Technologies we currently leverage:

PHP, Perl, Node.JS, haXe, JavaScript, jQuery, NSIS, MySQL, MongoDB, Nginx,
Varnish, RabbitMQ, HTML5 Canvas, Mobile Development (iPhone, iPad, Android).

We are looking for experienced and enthusiastic developers who can come up
with the best way to get something done (whether using our current technology
stack or being able to propose why other technologies might be the best fit).

Email: carlson at the domain name above.

------
ktraub
Annapolis, MD Many Software and Systems Engineering Jobs - Junior thru Sr.
<http://www.arinc.com> <http://www.arinc.com/careers/index.html>

------
joshu
Tasty Labs is hiring frontend and backend engineers in Sillicon Valley. We use
Python and Java. We are building a way to help people use their social
networks to get things done. <http://tastylabs.com/>

------
sergei
San Francisco, CA Clustrix: Systems Developers

Clustrix has developed a highly scalable distributed database system from the
ground up. We are looking for skilled systems developers to help us with the
next generation of Clustrix Database.

As a candidate, you should be an experienced C developer and proficient in
concurrent and asynchronous system principles.
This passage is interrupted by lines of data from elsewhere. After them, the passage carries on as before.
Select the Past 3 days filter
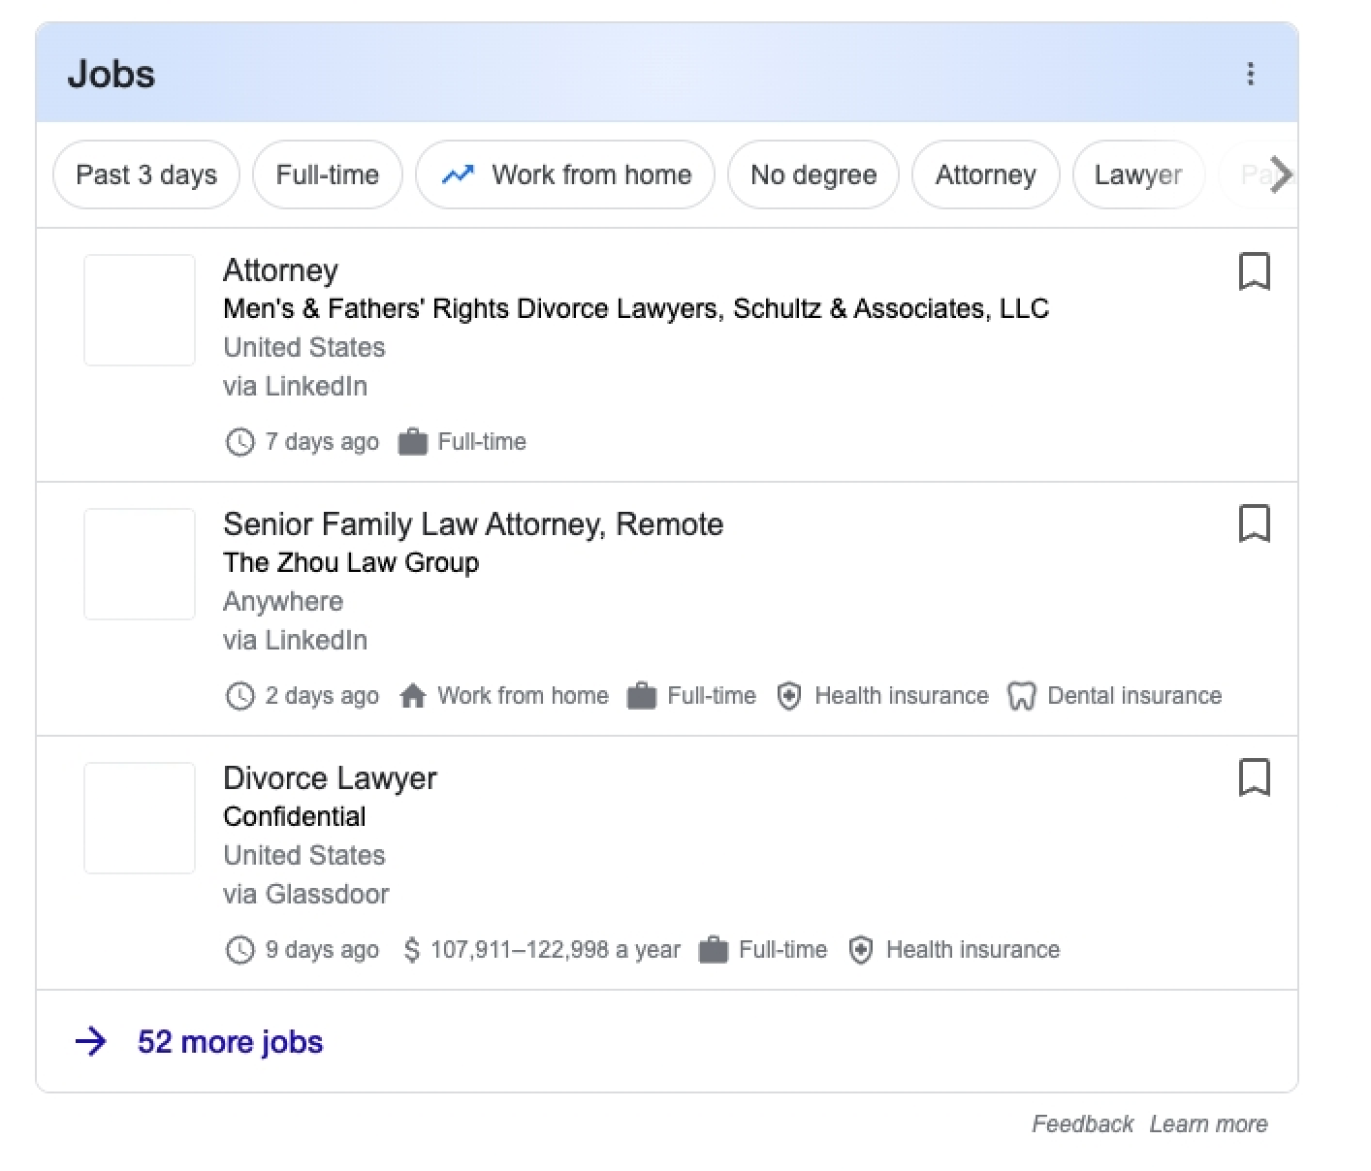 [x=146, y=174]
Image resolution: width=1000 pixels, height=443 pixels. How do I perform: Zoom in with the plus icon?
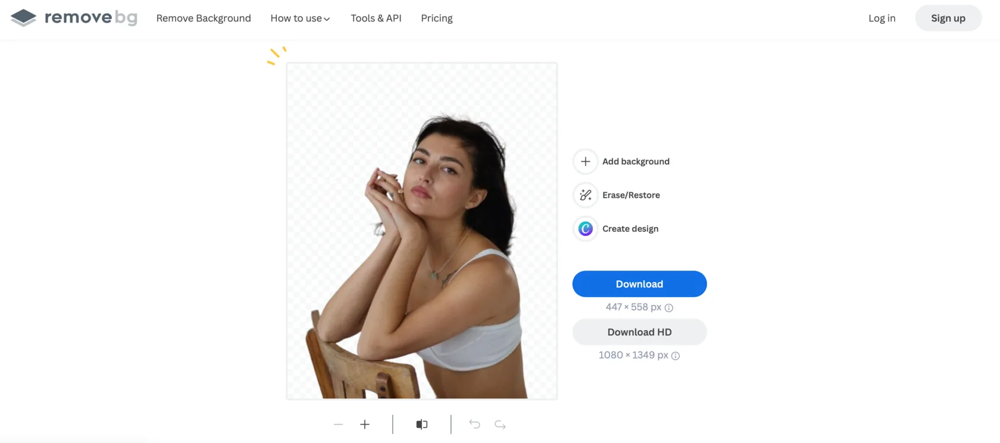[x=365, y=424]
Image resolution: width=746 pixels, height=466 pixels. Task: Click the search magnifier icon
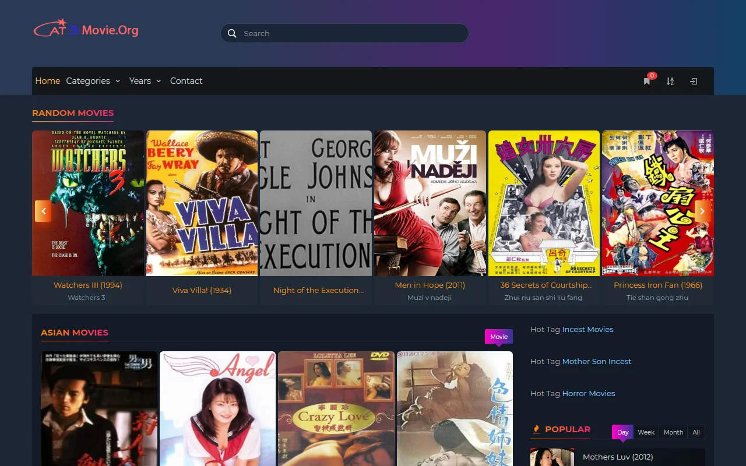(232, 33)
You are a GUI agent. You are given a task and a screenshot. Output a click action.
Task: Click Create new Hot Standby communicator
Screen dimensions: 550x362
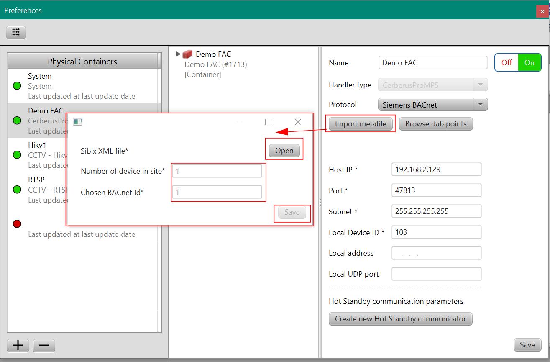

Additionally, experience in any of the following areas is highly preferred.
It's a sample of the kinds of problems Clustrix developers are faced with on a
daily basis:

* Compiler design and implementation * Distributed query planning and optimization * Distributed concurrency control mechanisms * Fault tolerance in distributed systems * Distributed transaction management

jobs@clustrix.com

------
genemiguel
San Francisco, CA - ENGINEERING

Twilio, the web-service API that allows developers to build powerful voice and
SMS apps, is hiring aggressively for multiple engineering and non-engineering
positions.

DevOps Engineer Lead Software Engineer Senior Software Engineer Software
Engineer Technical Customer Advocate Mobile Developer PHP Open Source
Developer Technical Customer Advocate Startup Talent Manager (Recruiting)
Developer Evangelist Director of Online Marketing Product Manager

Why work at Twilio? <http://www.twilio.com/company/jobs>

Job listings with descriptions <http://twilio.jobscore.com/list>

------
__mharrison__
Bay Area/SLC, Ut - INTERN, FULLTIME

Fusion-IO - Tools Engineer

We are growing fast and shipping lots o product. Python is used all over the
place where lower level languages aren't necessary.

Tools: Python/Django/JQuery/Postgres/Couchdb/emacs|vim/etc

Email: mharrison at fusionio.com (job isn't posted on website)

------
meghan
New York City, San Francisco Bay Area, and Europe

10gen, the creators of MongoDB: We are always looking for smart people to join
the team. You get paid to work on open source software!

<http://www.10gen.com/jobs>

------
dawkins
Madrid, Spain

C# developer.

We help sport clubs with our web based product. You would help us improve it
and build features.

The position is for our office in Alcobendas but you could do some remote if
you want.

Right now we are using Git, VS, Windows to develop and apache and linux on the
server.

------
dominostars
San Francisco, CA - Rails developer (also Android developer, Product Manager)

MedHelp is the largest online health community, with 12 million uniques and
growing. We're profitable without having to take VC money, and we're growing
without having to pay for traffic.

Your general intelligence, work ethic, and personality matter much more than
your rails experience. However, the more rails experience the better.

Website: <http://www.medhelp.org> Email: Opportunities@medhelp.org Job
description: <http://www.medhelp.org/Jobs/index.htm>

------
slloyd_sb
San Francisco, CA

Songbird is hiring full time developers for Android, desktop (C++), web
services, and build/release. We're also looking for a good technical product
manager.

Open positions are at <http://getsongbird.com/jobs/>, and feel free to contact
me directly via the email in my profile with any questions.

We're currently shipping media players on Windows, Mac, and Android, and we're
looking for people who want to help build out a seamless media experience
across platforms and devices.

The positions are in SF, but we'll definitely figure out how to help get you
here if you're looking to relocate.

------
cubes
Eventbrite is hiring in San Francisco. It's a fun place to work, and we've got
lots of openings: <http://www.eventbrite.com/jobs/>

Email cubes@eventbrite.com if you're curious.

------
purzelrakete
Berlin, Germany & San Francisco, California

SoundCloud - <http://soundcloud.com/jobs>

SoundCloud is hiring! Back-end Developers, Front-End Developers, API
Developers, VP Eng, Developer Evangelist, Partner Integration Manager, Systems
Administrator, and Music Information Retrieval Developer.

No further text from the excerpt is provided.